Don’t Provoke Your Children!

Pope Francis with young people. “A child who does something wrong must be corrected, but never treated as an enemy or an object on which to take out one’s own frustrations,” the pope has said. (CNS photo/Paul Haring)
Pope Francis offers very good advice on how to discipline children effectively and in a Christian manner, as ANNE BAKER finds.
I am an unashamed Tweeter. I get all my news on Twitter (being careful to check for fake news).
In January, Cardinal Wilfrid Napier tweeted two excerpts from Pope Francis’ apostolic exhortation on the family, Amoris Laetitia:
- Children who are lovingly corrected feel cared for; they perceive that they are individuals whose potential is recognised.
- A child who does something wrong must be corrected, but never treated as an enemy or object for taking out your frustrations on.
When I read these short extracts I realised that I would need to read the full text of Amoris Laetitia.
Here is the full passage of Cardinal Napier’s first tweet:
“Correction is also an incentive whenever children’s efforts are appreciated and acknowledged, and they sense their parents’ constant, patient trust. Children who are lovingly corrected feel cared for; they perceive that they are individuals whose potential is recognised. This does not require parents to be perfect, but to be able humbly to acknowledge their own limitations and make efforts to improve.
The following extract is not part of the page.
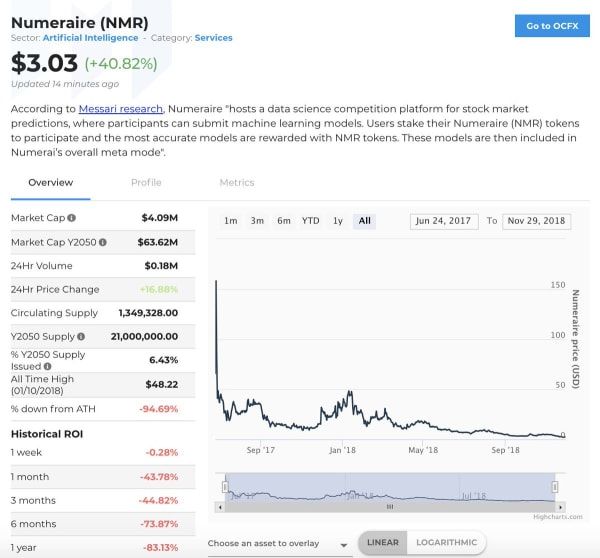Select the 1m range option
This screenshot has height=558, width=600.
point(231,221)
“Still, one of the things children need to learn from their parents is not to get carried away by anger. A child who does something wrong must be corrected, but never treated as an enemy or an object on which to take out one’s own frustrations,” Pope Francis continued.
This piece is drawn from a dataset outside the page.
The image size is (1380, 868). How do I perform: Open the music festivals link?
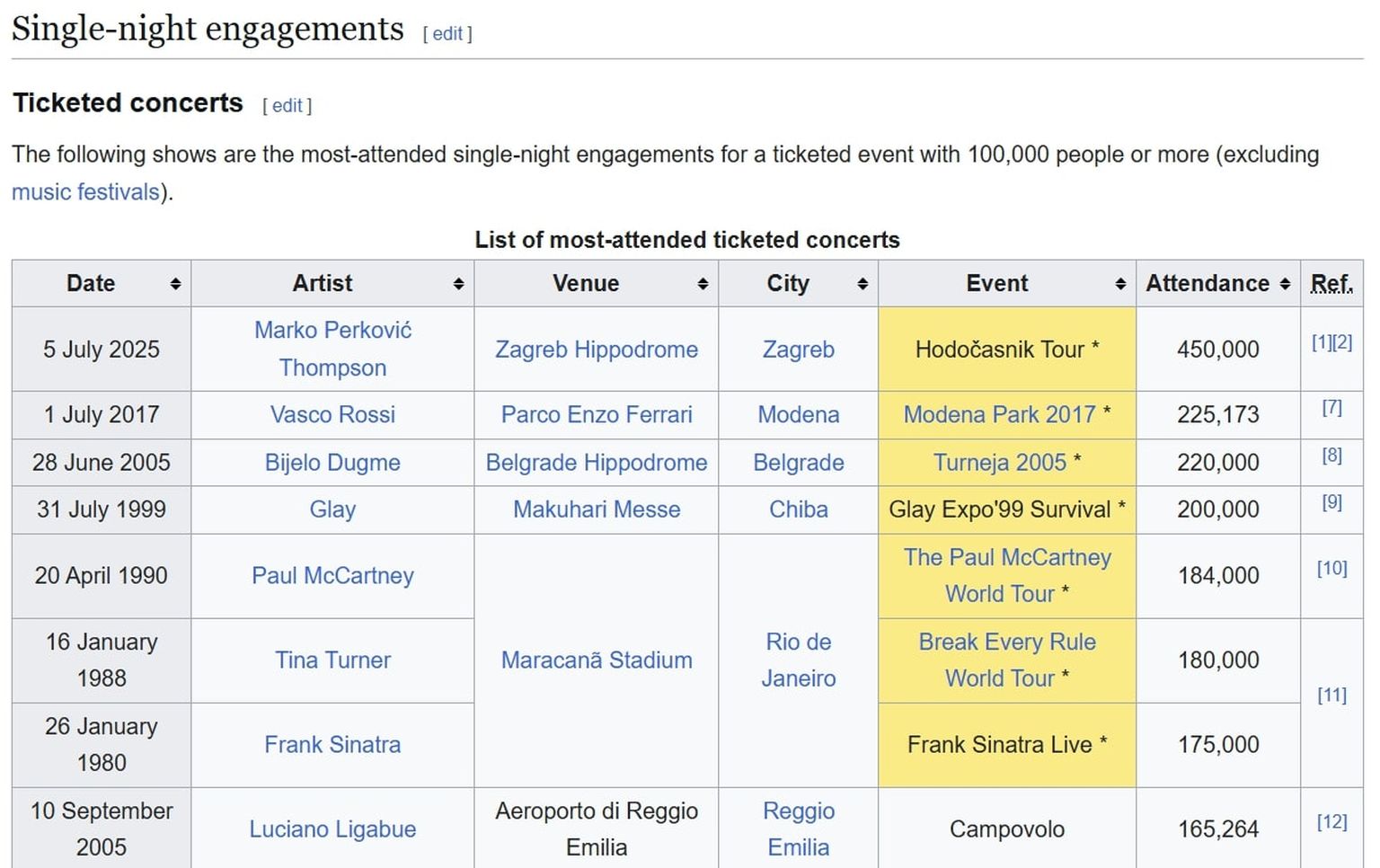(85, 192)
“Adults also need to realise that some kinds of misbehaviour have to do with the frailty and limitations typical of youth. An attitude constantly prone to punishment would be harmful and not help children to realise that some actions are more serious than others. It would lead to discouragement and resentment.”
The pope then draws from St Paul’s epistles: “Parents, do not provoke your children!”
Teacher as ‘parent’
What this brought to mind for me was the teacher’s role as in loco parentis, Latin for “in place of the parent”.
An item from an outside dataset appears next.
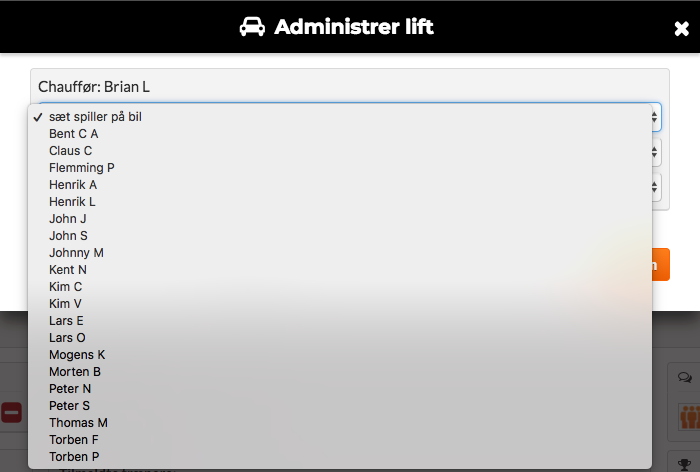Click the orange people group icon
The height and width of the screenshot is (472, 700).
[x=689, y=417]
This means that schools take on some of the responsibilities of the parent. Parents entrust their children to teachers in the belief that teachers will care and support them. Therefore the Catholic school attempts to develop a “family” atmosphere.
We can, therefore, look at this quote and ask how it applies to schools? Do the children and young people in our Catholic schools “sense their parents’ [or teachers’] constant, patient trust”?
What does the pope’s writing say about how teachers discipline children at school. Are children “lovingly corrected, feel cared for and perceive that they are individuals whose potential is recognised”?
We can continue to read asking similar reflective questions for the rest of the paragraph.
The next paragraph offers us further reason to reflect on how we discipline the children in our care.
“It is important that discipline not lead to discouragement, but be instead a stimulus to further progress. How can discipline be best interiorised? How do we ensure that discipline is a constructive limit placed on a child’s actions and not a barrier standing in the way of his or her growth?” the pope asks.
He proposes: “A balance has to be found between two equally harmful extremes. One would be to try to make everything revolve around the child’s desires; such children will grow up with a sense of their rights but not their responsibilities. The other would be to deprive the child of an awareness of his or her dignity, personal identity and rights; such children end up overwhelmed by their duties and a need to carry out other people’s wishes.”
Child is never an enemy
During 2016, as part of the Building Peaceful Catholic Schools Programme (BPCSP), a climate survey was carried out with 4773 Grade 6 and 7 learners in selected schools. Sadly, 52% say that they have experienced corporal punishment at school. Does this not lead to the discouragement mentioned above?
Pope Francis says that “a child who does something wrong must be corrected, but never treated as an enemy or an object on which to take out one’s own frustrations”.
The BPCSP offers a different way of assisting learners to take responsibility for their actions and assists them to “make things right”.
Based on the principles of restorative justice, the programme requires a whole school approach where positive, respectful relationships are actively fostered by leadership and staff. It is not a quick or easy fix; it requires a plan to bring about meaningful change.
Linked to the BPCSP is a pilot peer-mediation programme. It has been heartening to see how the young people involved have embraced their role as peacemakers.
In addition to assisting the school community to take responsibility and to put things right, the BPCSP also aims to develop listening skills, empathy, speaking from their own experiences and a fair attitude.
But the papal extracts above are destined for parents. When we work with schools we often hear the lament that parents don’t care about the school, aren’t bringing their children up appropriately, and that children today are different.
This leaves us with the question of how we can involve parents in the school. Do we genuinely consult with them in an open and accepting manner? Do we share our vision for our school and for the wellbeing of their children?
The Catholic Institute of Education has experienced very high levels of parental involvement in its Health Screening Programme. Parents accompany their children, and, as would be expected, are intensely interested in their health.
There is no easy answer to better parental involvement but maybe a conversation with a small group could shed light and enable schools to truly develop the school-parent partnership.
Anne Baker is the deputy director of the Catholic Institute of Education.